A guidare i greci verso quella che a questo punto sarebbe una vera e propria impresa sarà proprio il difensore giallorosso, in questa fase di carriera diventato punto di riferimento anche con la maglia della propria rappresentativa. Oltre alle due reti messe a segno con la Roma (una in campionato con l'Atalanta, un'altra in Champions a Mosca), Manolas ha avuto in questo primo scorcio di stagione la soddisfazione di trovare il primo gol in nazionale, fuori casa contro l'Ungheria, sempre in Nations League. Ormai ci sta prendendo gusto.

Leader nella squadra di club, dove è diventato un elemento imprescindibile; giocatore importante in patria; difensore corteggiato in mezza Europa, tanto da far nascere rumors di mercato intorno al suo nome anche senza apparente motivo. Lui ha giurato fedeltà alla Roma non sfruttando una clausola di rescissione relativamente bassa (36 milioni) e lo stesso club ha rifiutato un'offerta molto importante del Manchester United ad agosto scorso, quando la finestra per utilizzare la clausola era già chiusa. Adesso il giocatore e i giallorossi sembrano indissolubili. Ma prima di tornare a Trigoria, Kostas si dedicherà anima e corpo ai suoi impegni in patria.

Oltre al difensore, gli altri romanisti a scendere in campo questa sera saranno Zaniolo, a Ferrara con l'Under 21 contro i pari età inglesi; Schick, alla ricerca di conferme con la sua Repubblica Ceca nell'amichevole in Polonia, dopo essersi sbloccato in campionato; e Dzeko, che sarà come sempre il condottiero della Bosnia in Austria. Eloquenti le sue parole alla vigilia: «Mi piacerebbe molto se gli austriaci concentrassero veramente tutte le attenzioni su di me, come hanno annunciato, mentre gli altri vanno in gol».

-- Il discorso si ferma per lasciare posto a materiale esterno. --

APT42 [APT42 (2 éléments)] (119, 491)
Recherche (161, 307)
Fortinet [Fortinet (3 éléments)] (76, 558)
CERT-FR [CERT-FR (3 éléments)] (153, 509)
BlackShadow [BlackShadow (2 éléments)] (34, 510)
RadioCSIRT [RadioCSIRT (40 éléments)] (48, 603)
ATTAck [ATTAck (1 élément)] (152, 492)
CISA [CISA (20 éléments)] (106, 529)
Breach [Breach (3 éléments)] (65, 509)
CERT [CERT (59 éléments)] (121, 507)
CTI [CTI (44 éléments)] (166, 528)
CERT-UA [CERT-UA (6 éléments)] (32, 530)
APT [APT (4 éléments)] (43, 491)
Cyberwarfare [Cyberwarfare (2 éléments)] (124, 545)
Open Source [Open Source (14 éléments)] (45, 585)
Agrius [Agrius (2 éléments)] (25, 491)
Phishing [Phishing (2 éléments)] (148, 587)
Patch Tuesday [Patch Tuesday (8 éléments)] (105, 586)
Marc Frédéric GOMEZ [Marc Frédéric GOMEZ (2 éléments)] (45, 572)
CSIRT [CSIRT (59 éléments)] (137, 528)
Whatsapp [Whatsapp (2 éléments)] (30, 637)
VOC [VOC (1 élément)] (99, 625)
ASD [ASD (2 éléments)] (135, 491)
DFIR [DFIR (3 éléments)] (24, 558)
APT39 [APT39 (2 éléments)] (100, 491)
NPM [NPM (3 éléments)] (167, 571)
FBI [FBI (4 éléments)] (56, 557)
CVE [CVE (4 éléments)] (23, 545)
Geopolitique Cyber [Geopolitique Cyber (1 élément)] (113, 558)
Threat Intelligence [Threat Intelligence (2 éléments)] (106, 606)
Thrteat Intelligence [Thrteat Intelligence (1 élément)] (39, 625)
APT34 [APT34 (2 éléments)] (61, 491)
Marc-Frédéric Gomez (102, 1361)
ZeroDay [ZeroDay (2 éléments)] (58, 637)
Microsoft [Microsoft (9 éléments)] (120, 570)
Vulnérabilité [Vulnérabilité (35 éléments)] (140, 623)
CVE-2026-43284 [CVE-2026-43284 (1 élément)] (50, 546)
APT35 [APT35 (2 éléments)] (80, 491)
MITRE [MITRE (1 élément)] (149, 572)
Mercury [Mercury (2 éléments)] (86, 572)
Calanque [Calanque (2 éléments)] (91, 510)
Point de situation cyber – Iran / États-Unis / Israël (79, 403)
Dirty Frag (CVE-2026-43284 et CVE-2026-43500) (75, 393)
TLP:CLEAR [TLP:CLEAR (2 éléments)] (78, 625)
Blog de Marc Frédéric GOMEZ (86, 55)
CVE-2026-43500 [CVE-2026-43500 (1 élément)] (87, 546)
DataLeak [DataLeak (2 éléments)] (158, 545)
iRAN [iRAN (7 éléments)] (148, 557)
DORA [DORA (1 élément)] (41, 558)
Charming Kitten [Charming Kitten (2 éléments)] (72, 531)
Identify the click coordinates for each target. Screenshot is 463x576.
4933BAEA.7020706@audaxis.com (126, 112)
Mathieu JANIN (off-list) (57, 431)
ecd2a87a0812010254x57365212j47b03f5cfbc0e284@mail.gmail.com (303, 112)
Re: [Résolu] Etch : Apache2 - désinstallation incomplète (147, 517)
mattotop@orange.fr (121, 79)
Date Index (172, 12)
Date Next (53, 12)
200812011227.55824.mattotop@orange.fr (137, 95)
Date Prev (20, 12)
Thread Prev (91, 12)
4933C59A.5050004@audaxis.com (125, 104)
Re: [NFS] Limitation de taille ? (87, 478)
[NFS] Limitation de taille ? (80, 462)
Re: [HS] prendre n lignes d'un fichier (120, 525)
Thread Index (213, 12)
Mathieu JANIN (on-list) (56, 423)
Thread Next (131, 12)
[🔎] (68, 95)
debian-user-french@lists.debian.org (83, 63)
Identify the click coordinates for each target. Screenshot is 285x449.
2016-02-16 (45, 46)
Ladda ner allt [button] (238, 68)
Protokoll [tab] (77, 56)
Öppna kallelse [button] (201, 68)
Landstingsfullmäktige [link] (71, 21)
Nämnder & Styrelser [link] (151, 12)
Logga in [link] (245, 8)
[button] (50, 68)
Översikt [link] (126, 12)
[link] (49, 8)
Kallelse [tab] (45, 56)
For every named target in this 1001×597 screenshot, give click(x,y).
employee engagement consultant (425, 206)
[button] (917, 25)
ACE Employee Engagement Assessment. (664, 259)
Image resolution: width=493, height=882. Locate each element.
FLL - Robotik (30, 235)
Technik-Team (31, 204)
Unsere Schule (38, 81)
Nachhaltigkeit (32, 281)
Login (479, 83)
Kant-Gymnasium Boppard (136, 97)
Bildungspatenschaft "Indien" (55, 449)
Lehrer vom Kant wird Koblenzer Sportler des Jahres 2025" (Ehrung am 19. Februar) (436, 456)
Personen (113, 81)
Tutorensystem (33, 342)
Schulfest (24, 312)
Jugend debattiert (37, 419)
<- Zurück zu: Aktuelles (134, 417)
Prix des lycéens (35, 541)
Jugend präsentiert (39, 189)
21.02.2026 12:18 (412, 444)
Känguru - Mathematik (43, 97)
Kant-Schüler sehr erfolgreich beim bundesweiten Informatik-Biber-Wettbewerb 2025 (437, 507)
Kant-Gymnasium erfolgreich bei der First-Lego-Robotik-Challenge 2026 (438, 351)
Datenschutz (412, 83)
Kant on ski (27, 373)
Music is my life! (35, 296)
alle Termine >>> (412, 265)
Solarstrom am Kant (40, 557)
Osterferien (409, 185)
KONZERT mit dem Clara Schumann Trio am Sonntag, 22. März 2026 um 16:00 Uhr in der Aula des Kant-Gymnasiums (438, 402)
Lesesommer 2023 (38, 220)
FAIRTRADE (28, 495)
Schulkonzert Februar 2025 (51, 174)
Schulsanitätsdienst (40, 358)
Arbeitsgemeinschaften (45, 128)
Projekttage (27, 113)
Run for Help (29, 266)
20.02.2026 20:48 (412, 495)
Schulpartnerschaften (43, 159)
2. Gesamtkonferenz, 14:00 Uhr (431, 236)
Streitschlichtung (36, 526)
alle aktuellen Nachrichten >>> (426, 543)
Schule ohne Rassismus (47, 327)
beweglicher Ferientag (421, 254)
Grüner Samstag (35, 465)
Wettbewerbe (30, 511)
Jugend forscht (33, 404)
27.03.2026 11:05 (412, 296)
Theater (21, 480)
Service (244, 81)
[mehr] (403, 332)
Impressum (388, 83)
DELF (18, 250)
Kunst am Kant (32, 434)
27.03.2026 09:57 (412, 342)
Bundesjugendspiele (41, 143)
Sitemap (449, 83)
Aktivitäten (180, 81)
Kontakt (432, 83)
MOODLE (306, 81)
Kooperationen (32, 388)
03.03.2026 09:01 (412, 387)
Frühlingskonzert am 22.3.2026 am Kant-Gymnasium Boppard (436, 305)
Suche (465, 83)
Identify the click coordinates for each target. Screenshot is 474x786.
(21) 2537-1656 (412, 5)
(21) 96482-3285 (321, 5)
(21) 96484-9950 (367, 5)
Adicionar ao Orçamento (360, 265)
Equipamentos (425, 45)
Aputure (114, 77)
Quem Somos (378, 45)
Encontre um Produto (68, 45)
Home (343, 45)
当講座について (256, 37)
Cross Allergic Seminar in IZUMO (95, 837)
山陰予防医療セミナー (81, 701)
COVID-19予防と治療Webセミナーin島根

Giocherà invece domani a Rotterdam la Francia di Nzonzi, ma su di lui ha parlato lo juventino Matuidi: «Sono molto sorpreso da lui, è evidente che si è adattato in fretta al calcio italiano. Non era così scontato, la Serie A è un campionato molto tattico. Si è ambientato a meraviglia e sta andando molto bene con il suo club. Anche con la Francia è sempre presente. Nzonzi è un grande giocatore e merita di essere qui. Dà sempre tutto per la squadra e il Ct crede tanto in lui. La sua convocazione non è certamente casuale».